Sur le plan national, l'État, au niveau central et déconcentré, doit assurer une mission d'information et d'accompagnement des acteurs locaux, publics et privés, pour faire émerger des projets de qualité, éligibles au FEIS. En particulier, il pourrait aider à agréger des projets pour constituer des programmes dotés d'une taille critique.
Plus particulièrement, le Commissariat général à l'investissement est chargé de la cartographie et du recensement des projets, ainsi que d'une partie de leur suivi opérationnel, en lien avec les porteurs de projets et les équipes du bureau français de la BEI. Il dispose d'un rôle de conseil et d'orientation, même s'il n'est nullement un point de passage obligé pour les projets qui sont présentés par les porteurs de projet à la BEI. Il peut s'appuyer sur le réseau constitué par les préfectures.
En outre, la Caisse des dépôts et consignations demeure l'interlocuteur naturel des autorités territoriales en matière d'investissement . Elle peut concourir à examiner ensemble l'ingénierie technique et financière de projet la plus propice à l'orientation des opérations éligibles au FEIS. Elle mobilise à cet effet ses capacités financières et techniques pour aider via son réseau régional, les collectivités locales à faire émerger des projets de développement des territoires.

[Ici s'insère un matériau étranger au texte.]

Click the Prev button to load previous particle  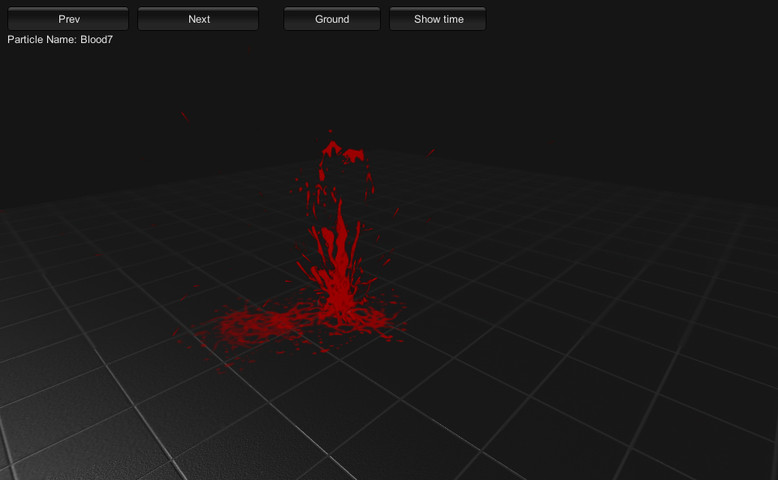click(x=68, y=19)
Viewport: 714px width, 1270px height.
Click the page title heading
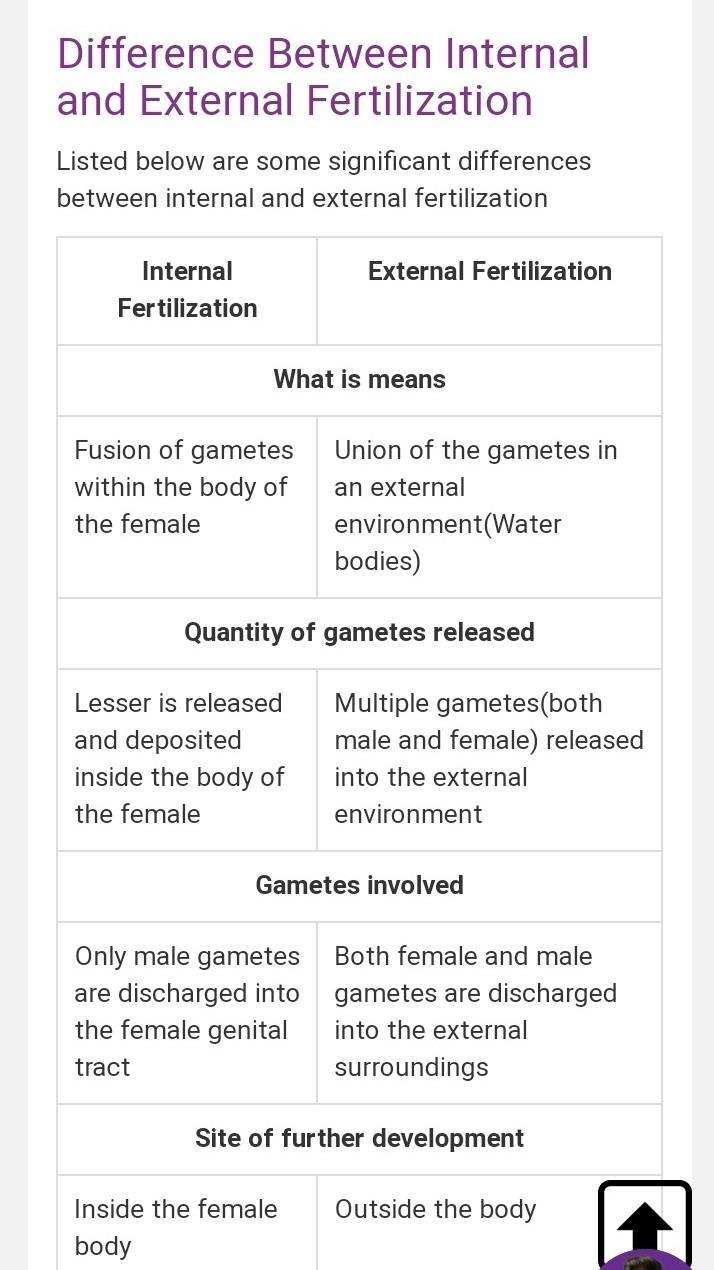[x=323, y=77]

Il faut souligner que le groupe Caisse des dépôts (qui comprend la Caisse des dépôts et consignation et BPI France) entend jouer un rôle clé au service de la relance de l'investissement dans le cadre du « Plan Juncker ». C'est à ce titre qu'il s'est structuré dès le premier trimestre 2015 pour optimiser sa capacité d'intervention. Il veut jouer le rôle de principale interface opérationnelle de la BEI pour les projets sur le territoire français , dans le cadre des accords de partenariat conclus depuis 2013 avec celle-ci.

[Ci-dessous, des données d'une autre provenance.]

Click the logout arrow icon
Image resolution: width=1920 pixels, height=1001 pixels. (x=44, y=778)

Son réseau des directions régionales se mobilise en relation avec les collectivités locales et les acteurs du territoire concernés, tout comme ses filiales. Il joue ainsi un rôle majeur dans la sélection et la mise en forme des projets potentiellement éligibles. Évidemment, son intérêt portera en priorité sur les opérations rentrant dans ses objectifs stratégiques d'investissement. Un Comité interne d'orientation des projets créé en avril 2015 réunit l'ensemble des directions et filiales porteurs de projets potentiellement éligibles. Ce dispositif vise à fluidifier, coordonner et surtout accélérer la transmission des projets aux instances délibératives de la BEI. La Caisse des dépôts ne soumet au FEIS que les projets auxquels elle participe, c'est-à-dire auxquels elle apporte un co-investissement avisé (dette, fonds propres, garantie) et/ou une expertise financière technique, et qui lui paraissent potentiellement éligible. BPI France dispose de sa propre filière de traitement des projets initiés par les entreprises.

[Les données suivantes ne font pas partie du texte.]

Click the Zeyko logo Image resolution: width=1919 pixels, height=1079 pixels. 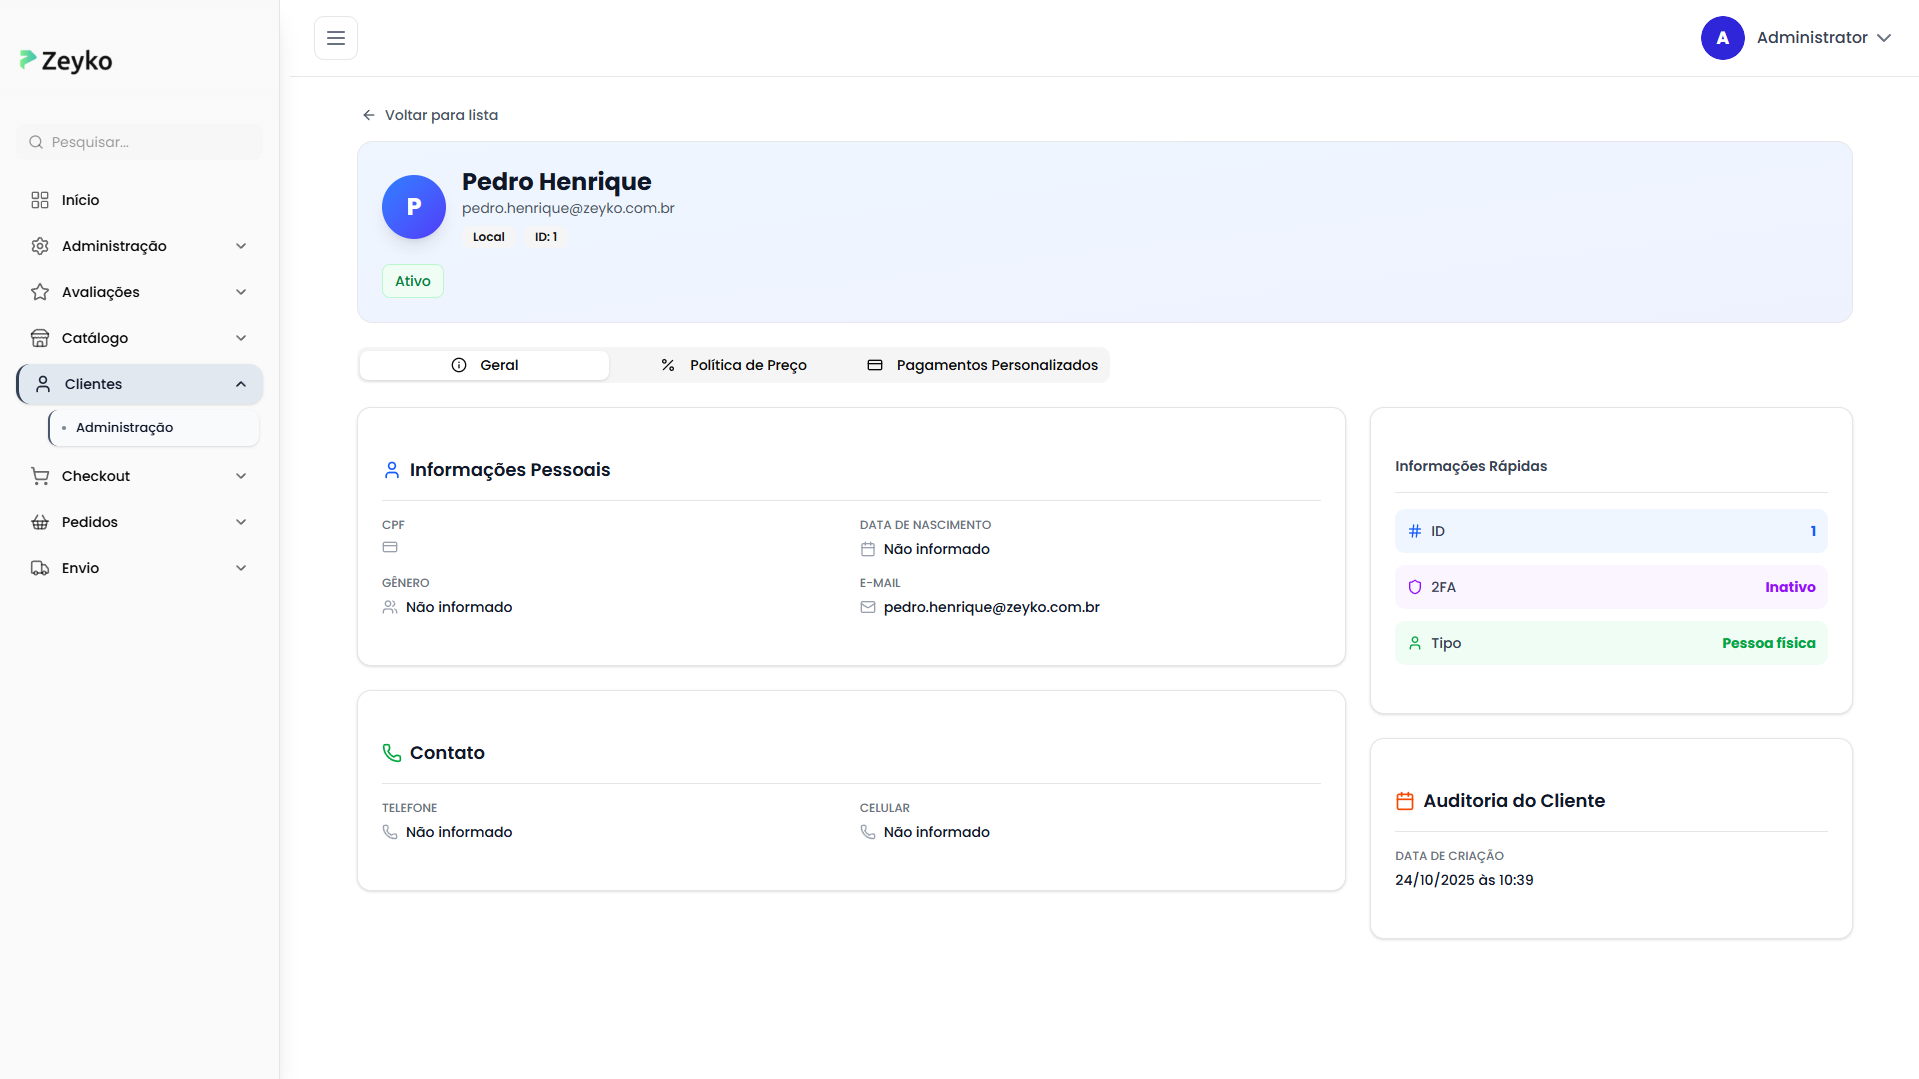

Le récent accord que la Caisse des dépôts vient de signer avec la BEI pourrait s'avérer déterminant pour une plus grande implication des collectivités territoriales, notamment les plus petites. Il porte sur un montant total de 2 milliards d'euros d'investissements et vise directement des projets de petite et moyenne taille , dont le montant est inférieur à 25 millions d'euros, et qui favorisent la transition énergétique et écologique . Il améliore ainsi l'accès au financement à long terme. En pratique, il vise l'efficacité énergétique des bâtiments, les réseaux d'eau et d'assainissement, les logements sociaux ou encore divers projets pour limiter les effets du changement climatique.